• _Exercise goal_:
Repeat only these lines, exactly: the first line of the data, the line containing "This screenshot has width=1066, height=654.", and every line between them. Pictures stay out.

• _Extracted data entries_:

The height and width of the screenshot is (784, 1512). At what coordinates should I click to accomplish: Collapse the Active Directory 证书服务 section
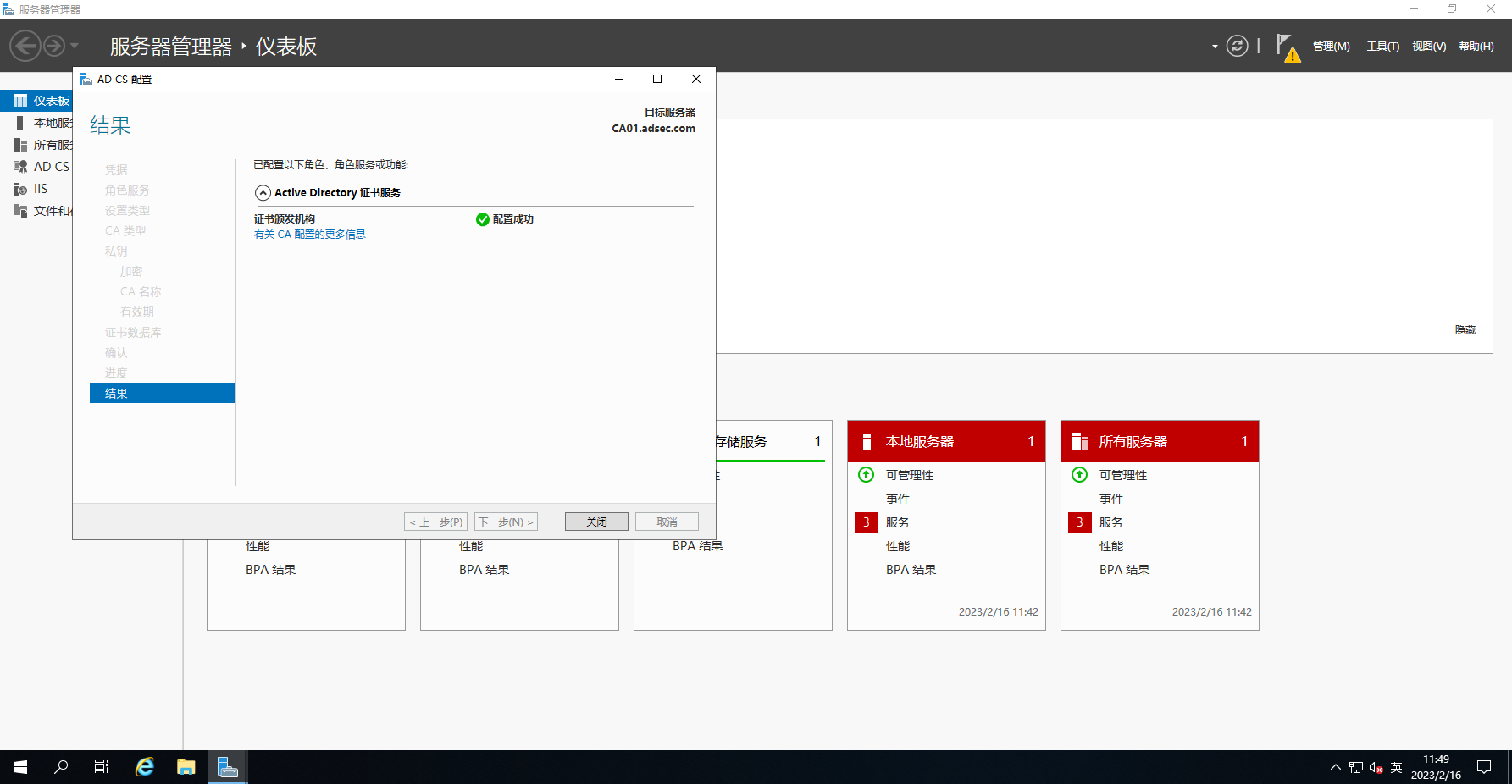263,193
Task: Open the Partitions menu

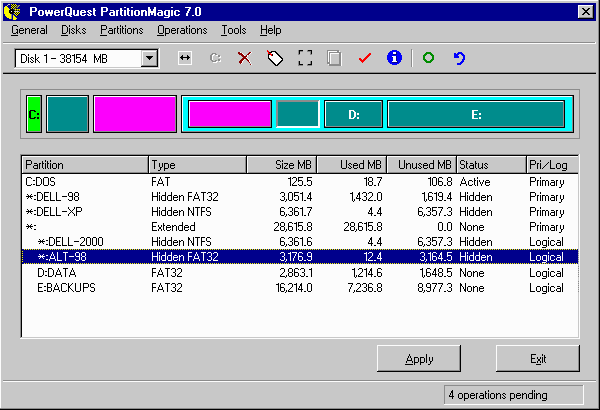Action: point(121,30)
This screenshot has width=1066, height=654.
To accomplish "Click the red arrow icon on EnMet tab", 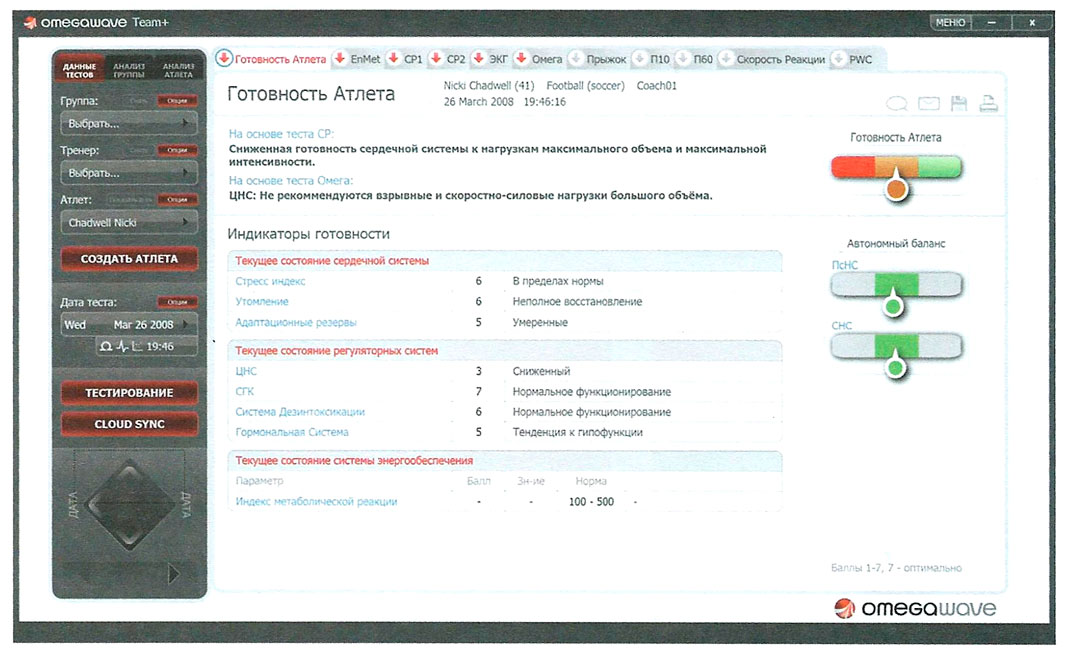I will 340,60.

• _Answer for the task_:
The height and width of the screenshot is (784, 1512). At what coordinates should I click to accomplish: Collapse the Active Directory 证书服务 section
263,193
Task: Open the Partitions menu

Action: point(121,30)
This screenshot has width=1066, height=654.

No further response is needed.